Gegen die Engländerinnen hat das ÖFB-Team in der WM-Quali in Sunderland ja nur knapp mit 0:1 verloren. Was können Sie  davon mitnehmen?

Meiner Meinung nach haben wir in Sunderland eine wirklich ordentliche Leistung gebracht und wieder einmal gemerkt, dass wir an einem guten Tag im Stande sind, solche Topnationen vor Herausforderungen zu stellen und sie zu ärgern. Es wurde uns aber auch wieder aufgezeigt, dass wir in der Offensive unsere Chancen effizient zu Ende spielen müssen, wenn wir da auch einmal etwas ernten wollen und im Umkehrschluss natürlich auch, dass solche Teams nicht viel liegen lassen und wir in der Defensive sehr stabil agieren müssen.

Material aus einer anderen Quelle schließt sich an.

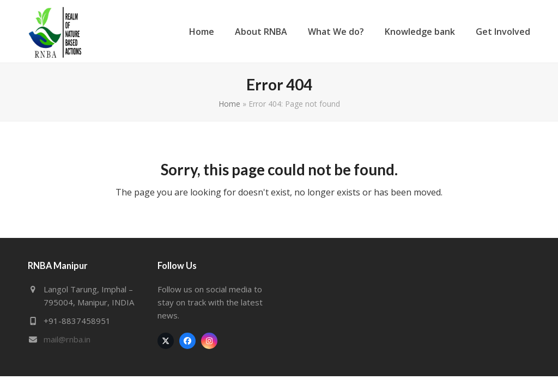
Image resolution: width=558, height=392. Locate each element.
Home (229, 103)
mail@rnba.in (67, 339)
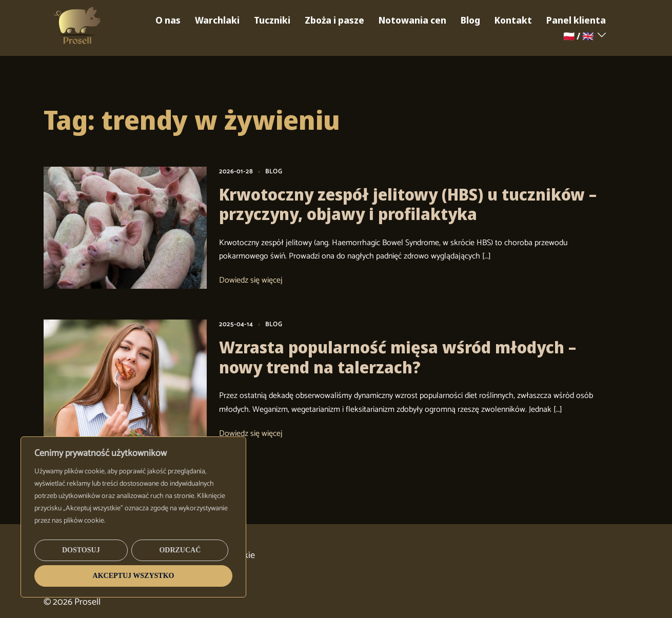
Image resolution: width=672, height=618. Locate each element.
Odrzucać (180, 550)
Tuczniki (272, 20)
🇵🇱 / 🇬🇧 (578, 36)
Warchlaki (217, 20)
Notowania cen (412, 20)
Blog (470, 20)
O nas (168, 20)
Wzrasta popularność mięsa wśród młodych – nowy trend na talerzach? (398, 356)
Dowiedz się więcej (251, 281)
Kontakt (513, 20)
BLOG (274, 171)
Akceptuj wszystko (133, 575)
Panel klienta (576, 20)
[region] (133, 517)
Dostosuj (81, 550)
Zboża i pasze (334, 20)
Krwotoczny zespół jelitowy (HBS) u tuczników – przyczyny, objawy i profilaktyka (408, 204)
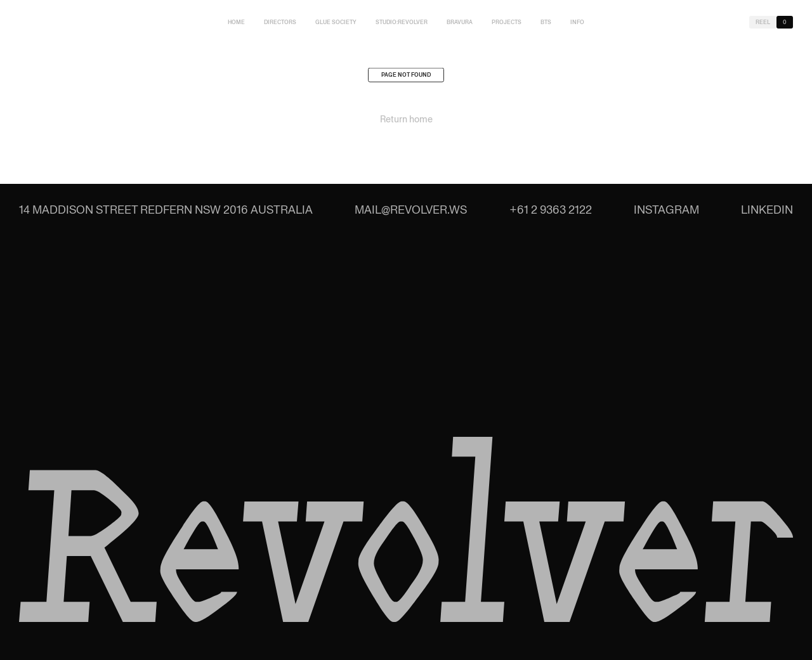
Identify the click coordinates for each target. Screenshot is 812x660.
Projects (506, 22)
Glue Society (336, 22)
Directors (280, 22)
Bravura (459, 22)
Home (236, 22)
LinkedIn (767, 209)
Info (577, 22)
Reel (763, 22)
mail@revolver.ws (410, 209)
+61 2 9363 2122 (551, 209)
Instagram (666, 209)
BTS (546, 22)
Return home (406, 122)
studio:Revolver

Mit dem Nationalteam rücken Sie ja dann auch Mitte Februar voraussichtlich ins Trainingslager nach Marbella ein. Was werden da die Schwerpunkte sein?

Fuhrmann Eder Oefb Frauen

Teamchefin Irene Fuhrmann und Mittelfeldspielerin Jasmin Eder am "Tag der offenen Tür" der ÖFB-Frauenakademie 2020.  GEPA pictures/Walter Luger

Ich schätze die Schweiz und Rumänien als wirklich gute Testspielgegner ein. Beide Teams werden uns vor unterschiedlichste Herausforderungen stellen und wir werden aus den Spielen und der Reflexion daraus sehr viel auf unseren Weg zur Euro und für die laufende WM-Quali mitnehmen können. Die Trainings dazwischen werden wir dazu nutzen, gewisse Details auszumerzen. Ansonsten werden wir wie immer sehr viel Zeit und Energie in die Teamarbeit stecken. Das ist unsere größte Waffe.

Sie spielen nun schon über ein Jahrzehnt auf höchstem Niveau Fußball. Was würden Sie ambitionierten, jungen Mädchen als Tipps geben?

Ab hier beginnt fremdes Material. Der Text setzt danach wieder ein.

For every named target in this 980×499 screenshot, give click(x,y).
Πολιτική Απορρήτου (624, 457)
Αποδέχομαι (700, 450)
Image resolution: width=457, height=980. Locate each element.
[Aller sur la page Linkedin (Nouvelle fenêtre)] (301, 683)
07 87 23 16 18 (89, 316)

Schwierig (überlegt). Ich habe bis jetzt so viel im und vom Fußball lernen dürfen, dass es unmöglich ist, alles in eine Botschaft zu stecken. Ich würde es so versuchen: Egal, wie hoch du spielen wirst, vergiss nie, warum du begonnen hast. Weil du unglaublichen Spaß am Fußballspielen hast. Das darfst du dir nie nehmen lassen. Bring dich ein, gib jeden Tag dein Bestmögliches, sei mutig und glaub' an dich, hab' Spaß bei dem, was du machst, sei bodenständig und vergiss nie, wo du herkommst. Dann kann dir der Fußball so viel geben. Egal, wie viele Titel du am Ende deiner Karriere gesammelt hast. Und jeder Titel ist natürlich ein Riesen-Highlight und eine Belohnung, keine Frage - aber ich denke, das Wertvollste, das man als Spielerin, als Mensch mitnimmt, sind die Momente mit seinem Team, die vielen unterschiedlichen Erfahrungen, die man fürs Leben mitnimmt und vor allem die Bekanntschaften und Freundschaften mit den Menschen, die einen auf diesem Weg begleiten. Der Fußball kann einem so viel geben, wenn man auch bereit ist, zu geben.

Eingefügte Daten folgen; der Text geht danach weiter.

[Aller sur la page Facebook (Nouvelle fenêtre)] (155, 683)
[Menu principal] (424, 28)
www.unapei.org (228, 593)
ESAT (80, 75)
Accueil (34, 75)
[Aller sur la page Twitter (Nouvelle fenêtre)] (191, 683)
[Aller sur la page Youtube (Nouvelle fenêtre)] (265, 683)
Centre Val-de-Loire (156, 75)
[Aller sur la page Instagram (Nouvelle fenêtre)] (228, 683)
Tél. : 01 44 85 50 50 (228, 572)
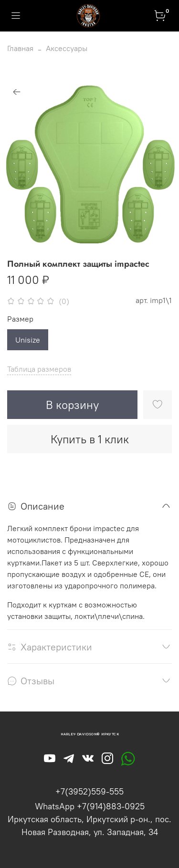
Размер (20, 319)
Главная (20, 48)
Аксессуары (66, 48)
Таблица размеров (39, 369)
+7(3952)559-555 (89, 791)
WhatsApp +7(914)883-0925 (90, 806)
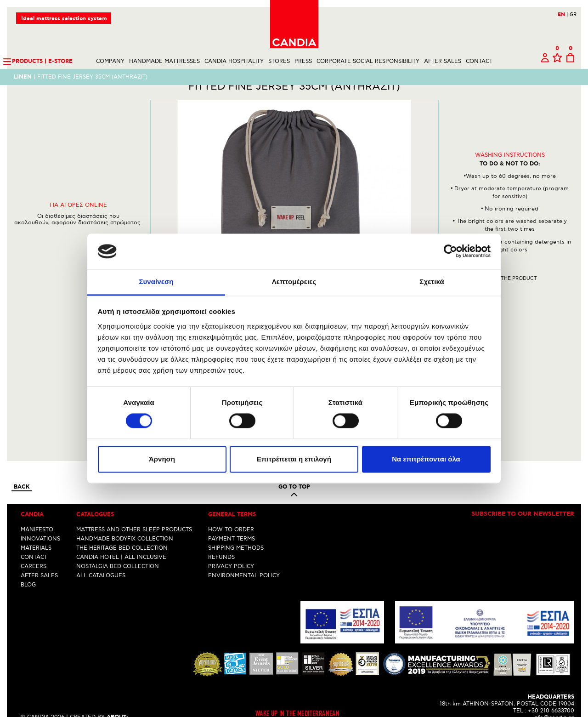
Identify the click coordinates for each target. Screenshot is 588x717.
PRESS (303, 61)
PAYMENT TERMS (232, 521)
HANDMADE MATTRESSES (164, 61)
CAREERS (34, 548)
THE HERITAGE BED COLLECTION (122, 530)
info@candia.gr (554, 700)
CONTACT (479, 61)
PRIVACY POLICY (231, 548)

Können Frauen in naher Zukunft hierzulande vom "Profi-Fußball" leben?

Ich hoffe es und ich würde es mir wirklich sehr wünschen. Jede Spielerin, die je in Österreich gespielt hat, hat einen kleinen Teil dazu beigetragen, dass es die Spielerinnen, die nach ihnen kommen, ein klein wenig besser haben werden. So summiert sich das und wir gehen seit Jahrzehnten Schritt für Schritt vorwärts. Wann der Zeitpunkt kommen wird, dass in Österreich flächendeckend Frauen vom Fußball leben können und sich ausschließlich darauf konzentrieren können, steht noch in den Sternen. Je früher, desto besser. Aber wenn, dann sollte auch alles auf gesunden Beinen stehen und nachhaltig sein.